● **Instructions to follow**
From the line containing "Task: Filter operations by Активные" down to the line containing "Screen dimensions: 1280x930" in the records below, reproduce every line exactly, ends included, and omit all others.

● **Dataset extract**

------------------------------

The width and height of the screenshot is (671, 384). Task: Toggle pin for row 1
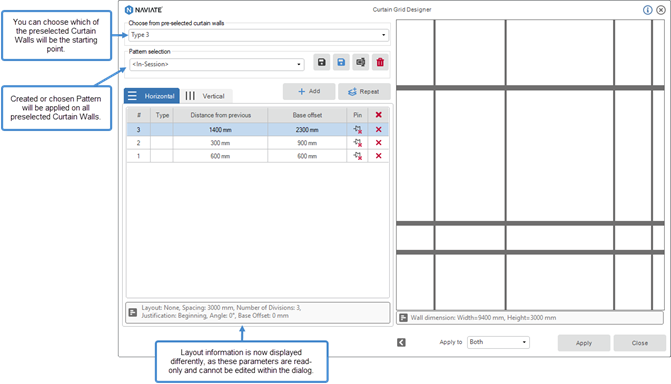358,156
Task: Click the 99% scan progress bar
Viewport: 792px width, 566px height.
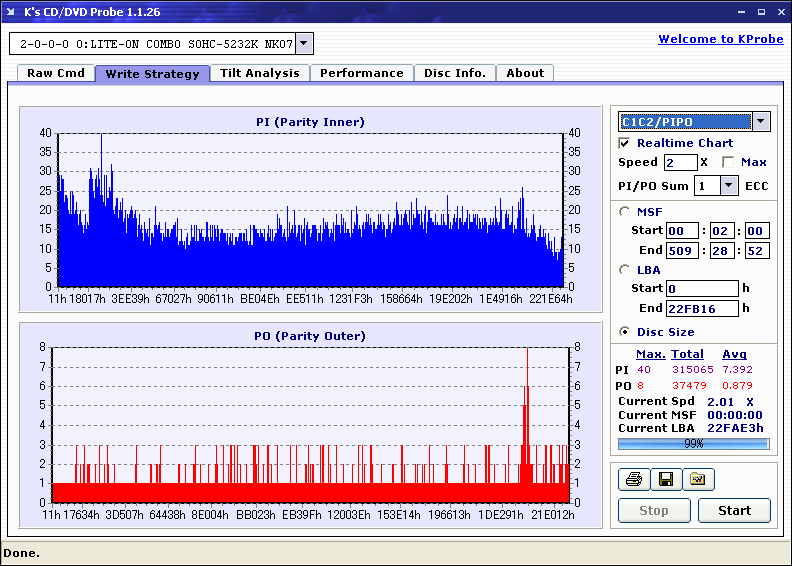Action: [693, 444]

------------------------------

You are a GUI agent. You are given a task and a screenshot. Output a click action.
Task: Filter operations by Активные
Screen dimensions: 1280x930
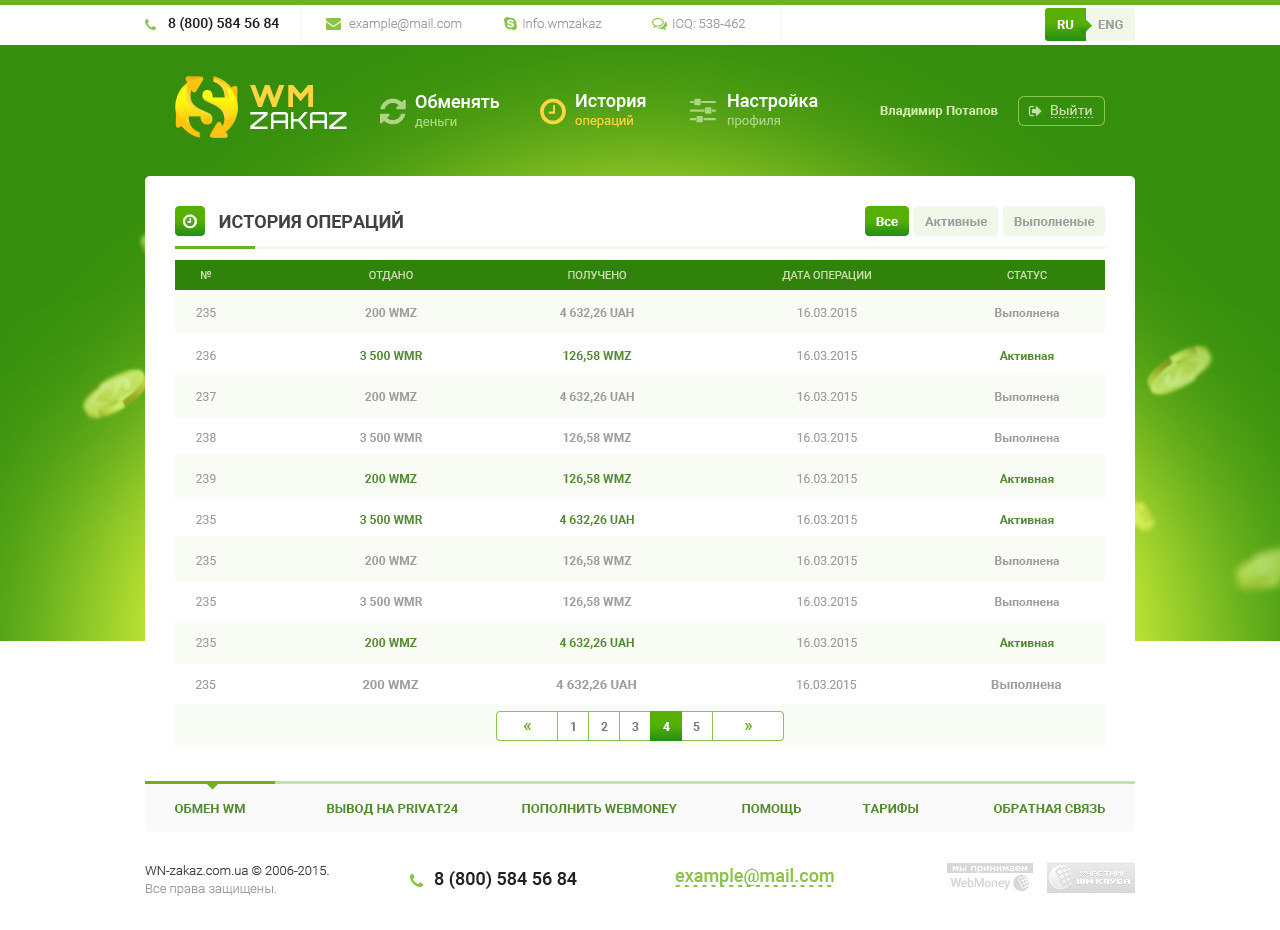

------------------------------

● **Reply to the exercise**
Task: Filter operations by Активные
Screen dimensions: 1280x930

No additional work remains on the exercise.